Referring to good corporate governance and its rewards, Booysens says: "Research by the Institute of Business Ethics (IBE) has shown unequivocally that companies with a clear commitment to ethical conduct outperform those which do not." Relating this back to government, the same can apply.
"Returns from socially responsible investments can often be superior to those from conventional investment and also have enormous spin-offs including: Investor confidence, economic growth, empowering people, developing skills, creating infrastructure, fostering entrepreneurship and creating jobs," he adds.
"We cannot allow distrust in our society," is the message Booysens is trying to get across.
Good governance should factor local government's levels of legislative compliance with executive-level compliance focused on establishing consistency and standards and an embedded process. Attention should be given to efficiency and benchmarks should be done regularly against outputs to ensure this happens.
Says Booysens: "Corporate governance is drawing attention and focus from everywhere. When there is failure, it requires questions of the effectiveness of board and management, director's accountability and their respective remuneration versus reward." Risk assessment and management processes are key to effective governance and should be constantly monitored for efficiency. Financial reporting also has to comply with new laws, and to prevent unnecessary complications the effectiveness of audits and their independence must be ensured.

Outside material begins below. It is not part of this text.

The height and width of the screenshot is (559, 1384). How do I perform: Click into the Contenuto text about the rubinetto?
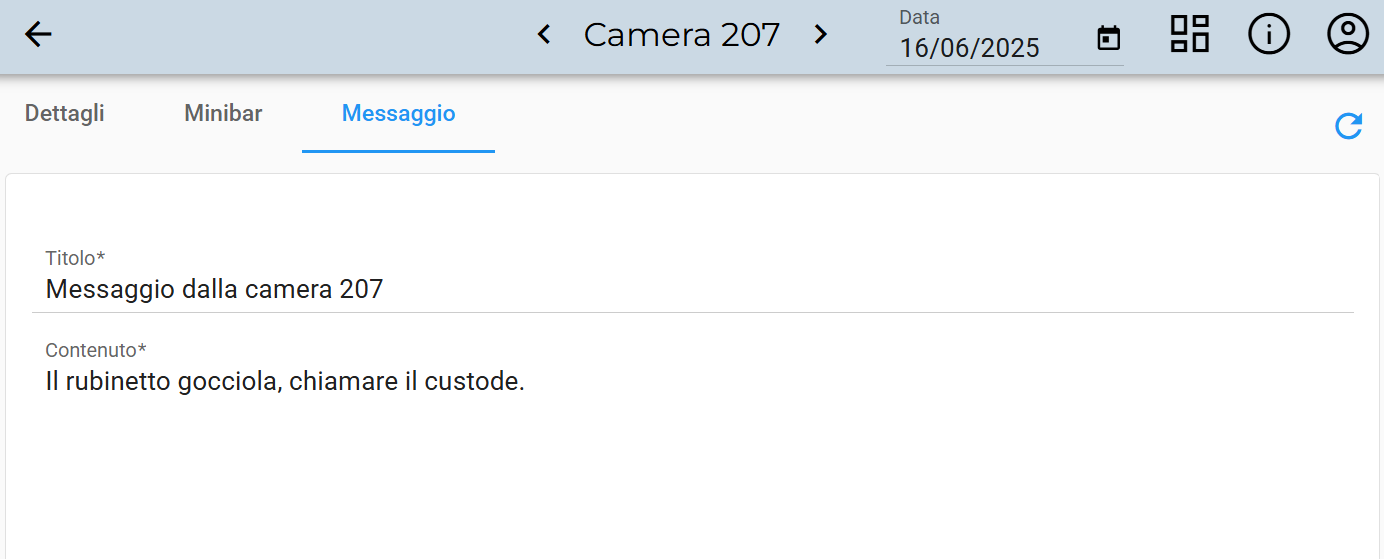pyautogui.click(x=285, y=382)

Booysens offers a few steps to improving corporate governance. He suggests adopting reforms aimed at correcting abuses and implementing effective new ways of assuring their long-term survival and success. "Governments must increase their regulatory role even as companies seek to reform their own internal practices, but note that this may create tension between governmental regulation and corporate self-regulation."

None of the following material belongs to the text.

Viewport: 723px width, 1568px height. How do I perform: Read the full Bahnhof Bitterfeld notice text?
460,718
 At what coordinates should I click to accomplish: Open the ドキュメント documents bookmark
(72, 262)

He adds, however, that regulation per se does not guarantee good corporate governance. Regulation must be a natural extension of any institution's most fundamental purpose and the central aim of any responsible senior management team.
Good governance requires ethical standards that guarantee justice, truthfulness, diligence and loyalty. The law can play a role in guaranteeing that such standards prevail, but for high ethical standards to become the norm, they must be lived and practiced, rather than merely legislated.
Corporate governance trends, says Booysens, will see a move towards taking an exclusive to inclusive approach - emphasising sustainable success. "The importance of risk and legislative risk management is increasing, along with the importance of integrated sustainability management and reporting structures. Institutions are striving towards conformance and performance, whilst always respecting stakeholder activism," he concludes.